__What you have to do__:
Exclude any images and output the remaining records exactly.

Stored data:

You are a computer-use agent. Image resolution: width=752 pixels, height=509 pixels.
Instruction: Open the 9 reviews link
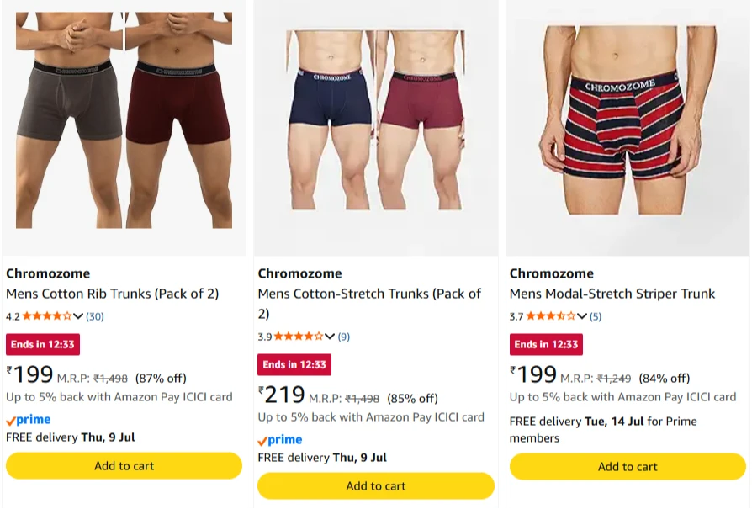344,337
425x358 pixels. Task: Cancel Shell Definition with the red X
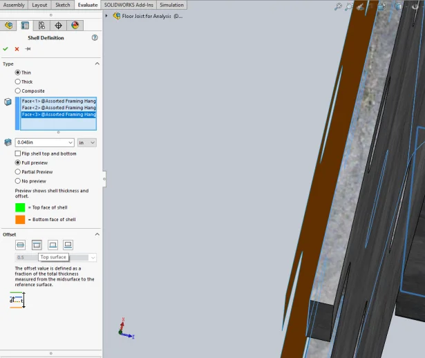(17, 49)
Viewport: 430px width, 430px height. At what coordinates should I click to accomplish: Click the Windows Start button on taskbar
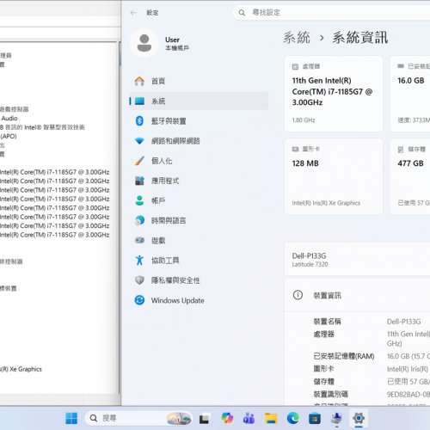[x=71, y=419]
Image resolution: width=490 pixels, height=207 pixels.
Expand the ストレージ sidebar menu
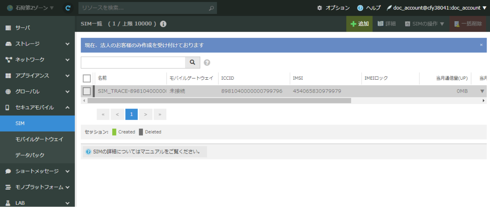pyautogui.click(x=37, y=44)
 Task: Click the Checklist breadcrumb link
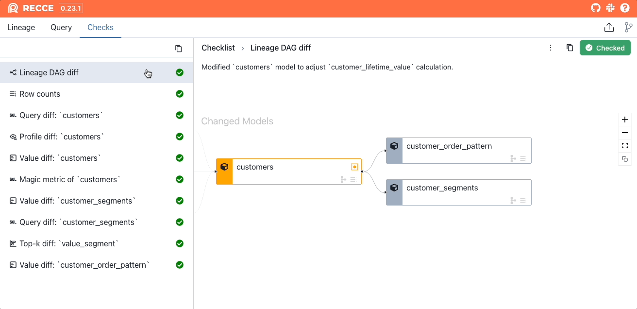click(218, 48)
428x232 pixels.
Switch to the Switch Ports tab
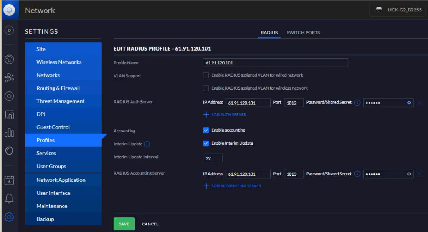pyautogui.click(x=303, y=33)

__Solution for this exercise__:
You are a computer-use agent. Image resolution: width=752 pixels, height=509 pixels.
Instruction: Open the 9 reviews link
344,337
425x358 pixels. Task: Cancel Shell Definition with the red X
(17, 49)
Viewport: 430px width, 430px height. At what coordinates should I click to accomplish: Click the Windows Start button on taskbar
[x=71, y=419]
Image resolution: width=490 pixels, height=207 pixels.
Expand the ストレージ sidebar menu
pyautogui.click(x=37, y=44)
 Task: Click the Checklist breadcrumb link
click(218, 48)
428x232 pixels.
Switch to the Switch Ports tab
pyautogui.click(x=303, y=33)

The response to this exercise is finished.